Um dos momentos mais aguardados foi a tradicional entrega de rosas. Durante o percurso, o Boi Garantido visitou residências e presenteou casais e mulheres com flores, espalhando mensagens de carinho, respeito e afeto. O gesto já integra o calendário afetivo da nação encarnada e simboliza a valorização das mulheres e do amor em todas as formas, reforçando igualdade, diversidade e união.

 

Entre as orações, a tradição provou que a cultura popular também é feita de encontros, sentimentos e celebração da vida.

 

Para o presidente do Boi Garantido, Fred Goes, a Ladainha é a prova de que a história do Boi do Povão vai além da arena.

 

“A Ladainha de Santo Antônio é o Garantido de verdade, de raiz. É a promessa do nosso fundador Lindolfo ganhando as ruas, é o povo rezando junto, é a fé que sustenta nosso Boi há mais de 80 anos. Preservar essa tradição é honrar cada brincante que veio antes de nós. No Quilombo da Baixa, a gente não só lembra o passado. A gente reafirma quem somos e de onde viemos pra chegar forte na arena”, afirmou o presidente.

 

Memória viva da família Monteverde 

A emoção dominou quem carrega as histórias dos pioneiros. Filha do fundador Lindolfo Monteverde, Maria do Carmo Monteverde relembrou a origem da devoção familiar aos santos juninos.

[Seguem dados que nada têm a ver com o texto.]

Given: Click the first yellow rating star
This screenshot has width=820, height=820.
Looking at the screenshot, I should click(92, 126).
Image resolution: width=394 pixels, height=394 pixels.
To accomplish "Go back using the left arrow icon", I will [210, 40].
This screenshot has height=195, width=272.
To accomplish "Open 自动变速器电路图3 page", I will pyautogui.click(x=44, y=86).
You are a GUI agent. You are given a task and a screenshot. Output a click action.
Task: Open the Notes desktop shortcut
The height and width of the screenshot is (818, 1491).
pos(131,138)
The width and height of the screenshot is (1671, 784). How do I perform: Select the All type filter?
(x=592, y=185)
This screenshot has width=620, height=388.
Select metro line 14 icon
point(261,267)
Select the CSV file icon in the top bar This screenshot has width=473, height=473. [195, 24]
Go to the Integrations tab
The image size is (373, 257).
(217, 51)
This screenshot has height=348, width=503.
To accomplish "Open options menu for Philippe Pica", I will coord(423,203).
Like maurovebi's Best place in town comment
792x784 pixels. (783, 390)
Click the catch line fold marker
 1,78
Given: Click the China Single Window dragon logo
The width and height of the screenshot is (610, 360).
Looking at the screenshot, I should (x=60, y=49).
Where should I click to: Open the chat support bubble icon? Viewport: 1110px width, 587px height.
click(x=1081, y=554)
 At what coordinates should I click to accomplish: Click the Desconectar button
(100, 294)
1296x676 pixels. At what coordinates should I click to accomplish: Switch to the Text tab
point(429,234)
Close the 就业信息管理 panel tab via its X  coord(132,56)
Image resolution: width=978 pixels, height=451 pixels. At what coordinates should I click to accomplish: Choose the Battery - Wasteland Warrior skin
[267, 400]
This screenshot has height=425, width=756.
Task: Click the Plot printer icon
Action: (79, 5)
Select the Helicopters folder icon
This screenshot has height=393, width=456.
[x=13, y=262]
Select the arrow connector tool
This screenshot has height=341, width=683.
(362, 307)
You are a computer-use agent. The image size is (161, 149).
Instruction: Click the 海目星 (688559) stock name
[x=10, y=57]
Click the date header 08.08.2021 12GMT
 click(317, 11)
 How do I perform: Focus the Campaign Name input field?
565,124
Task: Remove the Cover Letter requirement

De acordo com Maria, a relação com Santo Antônio é profunda. Sua mãe, Antônia, inspirou parte da devoção, enquanto Lindolfo manteve a fé ensinada por Alexandrina, transformando promessas em manifestações coletivas que se tornaram patrimônio afetivo de Parintins.

 

"Respeito ao Santo Antônio vem da nossa família. A minha mãe se chamava Antônia e, quando meu pai começou a festejar São João Batista, atendeu a uma orientação da minha avó: 'Meu filho, se apega a um dos santos que nós festejamos'. É uma alegria muito grande. Eu me lembro de tudo o que vivi quando era criança. Em 1943, com apenas seis anos, vi o Garantido começar a sair pelas ruas cumprindo essa promessa que virou uma linda tradição", recordou Maria do Carmo.

 

A Ladainha de Santo Antônio é a preservação da memória e dos valores que fundaram o Boi Garantido. A cada edição, o ritual reforça o compromisso da instituição com suas raízes e estreita os laços entre passado e presente.

Ao cumprir a promessa nas ruas, o Garantido mostra que sua história vai além do Bumbódromo. Ela vive nas famílias, na devoção herdada de Lindolfo Monteverde e na fé que segue unindo gerações de apaixonados pelo Boi do Povão.